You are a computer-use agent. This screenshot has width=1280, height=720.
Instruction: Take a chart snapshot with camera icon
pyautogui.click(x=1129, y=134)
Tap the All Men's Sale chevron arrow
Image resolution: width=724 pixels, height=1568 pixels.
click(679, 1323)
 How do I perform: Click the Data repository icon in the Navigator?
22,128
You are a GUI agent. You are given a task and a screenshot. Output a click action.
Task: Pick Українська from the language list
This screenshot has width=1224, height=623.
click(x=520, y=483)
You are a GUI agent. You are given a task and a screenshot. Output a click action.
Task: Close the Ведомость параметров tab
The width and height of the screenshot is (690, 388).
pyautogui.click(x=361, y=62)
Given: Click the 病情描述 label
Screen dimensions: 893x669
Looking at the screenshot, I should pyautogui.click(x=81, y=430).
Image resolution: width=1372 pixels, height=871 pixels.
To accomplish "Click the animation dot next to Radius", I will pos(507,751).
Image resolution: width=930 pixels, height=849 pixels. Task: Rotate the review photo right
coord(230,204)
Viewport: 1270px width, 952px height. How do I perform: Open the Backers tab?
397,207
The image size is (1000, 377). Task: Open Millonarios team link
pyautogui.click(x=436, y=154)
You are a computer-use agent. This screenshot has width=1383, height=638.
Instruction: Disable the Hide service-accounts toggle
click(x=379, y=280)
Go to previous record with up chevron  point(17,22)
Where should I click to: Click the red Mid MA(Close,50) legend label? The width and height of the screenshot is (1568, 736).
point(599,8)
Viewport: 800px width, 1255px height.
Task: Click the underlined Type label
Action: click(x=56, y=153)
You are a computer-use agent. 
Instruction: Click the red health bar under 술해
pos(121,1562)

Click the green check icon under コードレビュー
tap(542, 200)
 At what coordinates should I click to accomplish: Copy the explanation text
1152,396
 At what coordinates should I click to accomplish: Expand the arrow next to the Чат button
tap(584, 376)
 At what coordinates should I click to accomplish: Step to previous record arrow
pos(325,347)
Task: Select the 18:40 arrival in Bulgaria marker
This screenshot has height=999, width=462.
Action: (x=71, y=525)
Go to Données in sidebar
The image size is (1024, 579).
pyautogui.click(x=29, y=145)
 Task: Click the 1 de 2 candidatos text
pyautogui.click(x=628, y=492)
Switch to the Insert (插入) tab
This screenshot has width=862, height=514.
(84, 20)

> [Problem to solve]: Transcribe the entries exactly.

> [Response to the exercise]:
You are a computer-use agent. This screenshot has width=1280, height=720.
Instruction: Take a chart snapshot with camera icon
pyautogui.click(x=1129, y=134)
Tap the All Men's Sale chevron arrow
Image resolution: width=724 pixels, height=1568 pixels.
click(679, 1323)
 How do I perform: Click the Data repository icon in the Navigator?
22,128
You are a GUI agent. You are given a task and a screenshot. Output a click action.
Task: Pick Українська from the language list
This screenshot has width=1224, height=623.
click(x=520, y=483)
You are a GUI agent. You are given a task and a screenshot. Output a click action.
Task: Close the Ведомость параметров tab
The width and height of the screenshot is (690, 388).
pyautogui.click(x=361, y=62)
Given: Click the 病情描述 label
Screen dimensions: 893x669
Looking at the screenshot, I should pyautogui.click(x=81, y=430).
Image resolution: width=1372 pixels, height=871 pixels.
To accomplish "Click the animation dot next to Radius", I will pos(507,751).
Image resolution: width=930 pixels, height=849 pixels. Task: Rotate the review photo right
coord(230,204)
Viewport: 1270px width, 952px height. How do I perform: Open the Backers tab?
397,207
The image size is (1000, 377). Task: Open Millonarios team link
pyautogui.click(x=436, y=154)
You are a computer-use agent. This screenshot has width=1383, height=638.
Instruction: Disable the Hide service-accounts toggle
click(x=379, y=280)
Go to previous record with up chevron  point(17,22)
Where should I click to: Click the red Mid MA(Close,50) legend label? The width and height of the screenshot is (1568, 736).
point(599,8)
Viewport: 800px width, 1255px height.
Task: Click the underlined Type label
Action: click(x=56, y=153)
You are a computer-use agent. 
Instruction: Click the red health bar under 술해
pos(121,1562)

Click the green check icon under コードレビュー
tap(542, 200)
 At what coordinates should I click to accomplish: Copy the explanation text
1152,396
 At what coordinates should I click to accomplish: Expand the arrow next to the Чат button
tap(584, 376)
 At what coordinates should I click to accomplish: Step to previous record arrow
pos(325,347)
Task: Select the 18:40 arrival in Bulgaria marker
This screenshot has height=999, width=462.
Action: (x=71, y=525)
Go to Données in sidebar
The image size is (1024, 579).
pyautogui.click(x=29, y=145)
 Task: Click the 1 de 2 candidatos text
pyautogui.click(x=628, y=492)
Switch to the Insert (插入) tab
This screenshot has width=862, height=514.
(84, 20)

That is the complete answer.